What to work on ▸ Please reproduce all of the entries exactly, without omitting any.

Exercise data ▸
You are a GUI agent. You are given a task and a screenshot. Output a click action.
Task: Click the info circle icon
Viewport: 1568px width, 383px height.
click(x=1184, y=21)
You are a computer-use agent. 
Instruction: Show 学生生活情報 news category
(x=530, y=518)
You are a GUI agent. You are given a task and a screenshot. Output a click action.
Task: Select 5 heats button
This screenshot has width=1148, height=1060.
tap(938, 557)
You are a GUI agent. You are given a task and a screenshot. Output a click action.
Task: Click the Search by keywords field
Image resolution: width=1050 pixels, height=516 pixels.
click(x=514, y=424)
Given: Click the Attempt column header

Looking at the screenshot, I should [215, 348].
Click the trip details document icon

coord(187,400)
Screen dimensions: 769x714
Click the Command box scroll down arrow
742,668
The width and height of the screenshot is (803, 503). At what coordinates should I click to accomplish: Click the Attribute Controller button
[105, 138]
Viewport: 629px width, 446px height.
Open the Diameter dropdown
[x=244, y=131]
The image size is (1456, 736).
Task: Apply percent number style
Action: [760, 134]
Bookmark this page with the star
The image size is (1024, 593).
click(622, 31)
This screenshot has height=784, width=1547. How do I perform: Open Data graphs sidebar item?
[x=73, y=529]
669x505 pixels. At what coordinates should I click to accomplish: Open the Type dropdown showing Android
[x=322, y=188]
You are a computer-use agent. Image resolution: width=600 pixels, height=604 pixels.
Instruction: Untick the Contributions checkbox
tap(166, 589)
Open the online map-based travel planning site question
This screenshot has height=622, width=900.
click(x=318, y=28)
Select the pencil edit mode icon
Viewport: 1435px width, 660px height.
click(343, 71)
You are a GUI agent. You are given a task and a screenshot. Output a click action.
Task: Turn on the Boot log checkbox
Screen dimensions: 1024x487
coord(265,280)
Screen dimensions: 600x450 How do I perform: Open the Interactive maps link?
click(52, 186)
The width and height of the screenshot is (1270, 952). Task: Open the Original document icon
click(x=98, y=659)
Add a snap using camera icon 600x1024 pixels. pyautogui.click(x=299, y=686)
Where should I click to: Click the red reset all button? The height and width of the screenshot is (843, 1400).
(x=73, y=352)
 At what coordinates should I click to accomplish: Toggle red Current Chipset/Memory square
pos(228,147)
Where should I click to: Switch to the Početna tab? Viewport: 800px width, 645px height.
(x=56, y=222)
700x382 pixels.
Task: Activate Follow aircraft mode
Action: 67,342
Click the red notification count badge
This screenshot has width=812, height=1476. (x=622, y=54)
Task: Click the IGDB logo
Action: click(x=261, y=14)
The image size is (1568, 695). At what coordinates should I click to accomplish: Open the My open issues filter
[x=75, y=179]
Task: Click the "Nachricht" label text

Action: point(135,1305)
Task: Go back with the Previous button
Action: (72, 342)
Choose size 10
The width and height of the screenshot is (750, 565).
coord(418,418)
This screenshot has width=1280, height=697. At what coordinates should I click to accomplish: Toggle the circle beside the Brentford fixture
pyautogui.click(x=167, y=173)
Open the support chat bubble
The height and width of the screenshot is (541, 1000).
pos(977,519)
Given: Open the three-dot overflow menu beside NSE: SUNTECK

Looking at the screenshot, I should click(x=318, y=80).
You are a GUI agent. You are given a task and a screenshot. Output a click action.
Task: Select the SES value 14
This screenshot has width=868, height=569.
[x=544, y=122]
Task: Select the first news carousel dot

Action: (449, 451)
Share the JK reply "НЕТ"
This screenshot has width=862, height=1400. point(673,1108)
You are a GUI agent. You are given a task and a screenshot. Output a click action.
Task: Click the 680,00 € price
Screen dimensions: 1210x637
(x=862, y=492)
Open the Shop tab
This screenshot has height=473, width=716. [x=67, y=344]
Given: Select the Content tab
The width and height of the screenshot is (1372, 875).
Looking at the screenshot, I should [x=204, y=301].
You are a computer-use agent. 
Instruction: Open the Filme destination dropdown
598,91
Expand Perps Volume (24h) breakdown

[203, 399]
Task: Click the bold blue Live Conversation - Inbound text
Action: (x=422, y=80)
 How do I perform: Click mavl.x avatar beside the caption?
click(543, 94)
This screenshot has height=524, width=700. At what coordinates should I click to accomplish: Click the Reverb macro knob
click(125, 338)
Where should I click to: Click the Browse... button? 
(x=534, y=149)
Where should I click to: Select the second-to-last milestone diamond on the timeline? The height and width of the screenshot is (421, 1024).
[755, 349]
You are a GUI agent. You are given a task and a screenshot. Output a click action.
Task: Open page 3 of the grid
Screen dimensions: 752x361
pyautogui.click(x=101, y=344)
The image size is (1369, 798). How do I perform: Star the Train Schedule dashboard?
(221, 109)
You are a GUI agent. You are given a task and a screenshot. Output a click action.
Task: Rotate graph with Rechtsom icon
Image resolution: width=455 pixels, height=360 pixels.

Answer to this exercise ▸
You are a GUI agent. You are given a task and a screenshot. Output a click action.
Task: Click the info circle icon
Viewport: 1568px width, 383px height.
click(x=1184, y=21)
You are a computer-use agent. 
Instruction: Show 学生生活情報 news category
(x=530, y=518)
You are a GUI agent. You are given a task and a screenshot. Output a click action.
Task: Select 5 heats button
This screenshot has width=1148, height=1060.
tap(938, 557)
You are a GUI agent. You are given a task and a screenshot. Output a click action.
Task: Click the Search by keywords field
Image resolution: width=1050 pixels, height=516 pixels.
click(x=514, y=424)
Given: Click the Attempt column header

Looking at the screenshot, I should [215, 348].
Click the trip details document icon

coord(187,400)
Screen dimensions: 769x714
Click the Command box scroll down arrow
742,668
The width and height of the screenshot is (803, 503). At what coordinates should I click to accomplish: Click the Attribute Controller button
[105, 138]
Viewport: 629px width, 446px height.
Open the Diameter dropdown
[x=244, y=131]
The image size is (1456, 736).
Task: Apply percent number style
Action: [760, 134]
Bookmark this page with the star
The image size is (1024, 593).
click(622, 31)
This screenshot has height=784, width=1547. How do I perform: Open Data graphs sidebar item?
[x=73, y=529]
669x505 pixels. At what coordinates should I click to accomplish: Open the Type dropdown showing Android
[x=322, y=188]
You are a computer-use agent. Image resolution: width=600 pixels, height=604 pixels.
Instruction: Untick the Contributions checkbox
tap(166, 589)
Open the online map-based travel planning site question
This screenshot has height=622, width=900.
click(x=318, y=28)
Select the pencil edit mode icon
Viewport: 1435px width, 660px height.
click(343, 71)
You are a GUI agent. You are given a task and a screenshot. Output a click action.
Task: Turn on the Boot log checkbox
Screen dimensions: 1024x487
coord(265,280)
Screen dimensions: 600x450 How do I perform: Open the Interactive maps link?
click(52, 186)
The width and height of the screenshot is (1270, 952). Task: Open the Original document icon
click(x=98, y=659)
Add a snap using camera icon 600x1024 pixels. pyautogui.click(x=299, y=686)
Where should I click to: Click the red reset all button? The height and width of the screenshot is (843, 1400).
(x=73, y=352)
 At what coordinates should I click to accomplish: Toggle red Current Chipset/Memory square
pos(228,147)
Where should I click to: Switch to the Početna tab? Viewport: 800px width, 645px height.
(x=56, y=222)
700x382 pixels.
Task: Activate Follow aircraft mode
Action: 67,342
Click the red notification count badge
This screenshot has width=812, height=1476. (x=622, y=54)
Task: Click the IGDB logo
Action: click(x=261, y=14)
The image size is (1568, 695). At what coordinates should I click to accomplish: Open the My open issues filter
[x=75, y=179]
Task: Click the "Nachricht" label text

Action: point(135,1305)
Task: Go back with the Previous button
Action: (72, 342)
Choose size 10
The width and height of the screenshot is (750, 565).
coord(418,418)
This screenshot has width=1280, height=697. At what coordinates should I click to accomplish: Toggle the circle beside the Brentford fixture
pyautogui.click(x=167, y=173)
Open the support chat bubble
The height and width of the screenshot is (541, 1000).
pos(977,519)
Given: Open the three-dot overflow menu beside NSE: SUNTECK

Looking at the screenshot, I should click(x=318, y=80).
You are a GUI agent. You are given a task and a screenshot. Output a click action.
Task: Select the SES value 14
This screenshot has width=868, height=569.
[x=544, y=122]
Task: Select the first news carousel dot

Action: (449, 451)
Share the JK reply "НЕТ"
This screenshot has width=862, height=1400. point(673,1108)
You are a GUI agent. You are given a task and a screenshot. Output a click action.
Task: Click the 680,00 € price
Screen dimensions: 1210x637
(x=862, y=492)
Open the Shop tab
This screenshot has height=473, width=716. [x=67, y=344]
Given: Select the Content tab
The width and height of the screenshot is (1372, 875).
Looking at the screenshot, I should [x=204, y=301].
You are a computer-use agent. 
Instruction: Open the Filme destination dropdown
598,91
Expand Perps Volume (24h) breakdown

[203, 399]
Task: Click the bold blue Live Conversation - Inbound text
Action: (x=422, y=80)
 How do I perform: Click mavl.x avatar beside the caption?
click(543, 94)
This screenshot has height=524, width=700. At what coordinates should I click to accomplish: Click the Reverb macro knob
click(125, 338)
Where should I click to: Click the Browse... button? 
(x=534, y=149)
Where should I click to: Select the second-to-last milestone diamond on the timeline? The height and width of the screenshot is (421, 1024).
[755, 349]
You are a GUI agent. You are given a task and a screenshot. Output a click action.
Task: Open page 3 of the grid
Screen dimensions: 752x361
pyautogui.click(x=101, y=344)
The image size is (1369, 798). How do I perform: Star the Train Schedule dashboard?
(221, 109)
You are a GUI agent. You are given a task and a screenshot. Output a click action.
Task: Rotate graph with Rechtsom icon
Image resolution: width=455 pixels, height=360 pixels.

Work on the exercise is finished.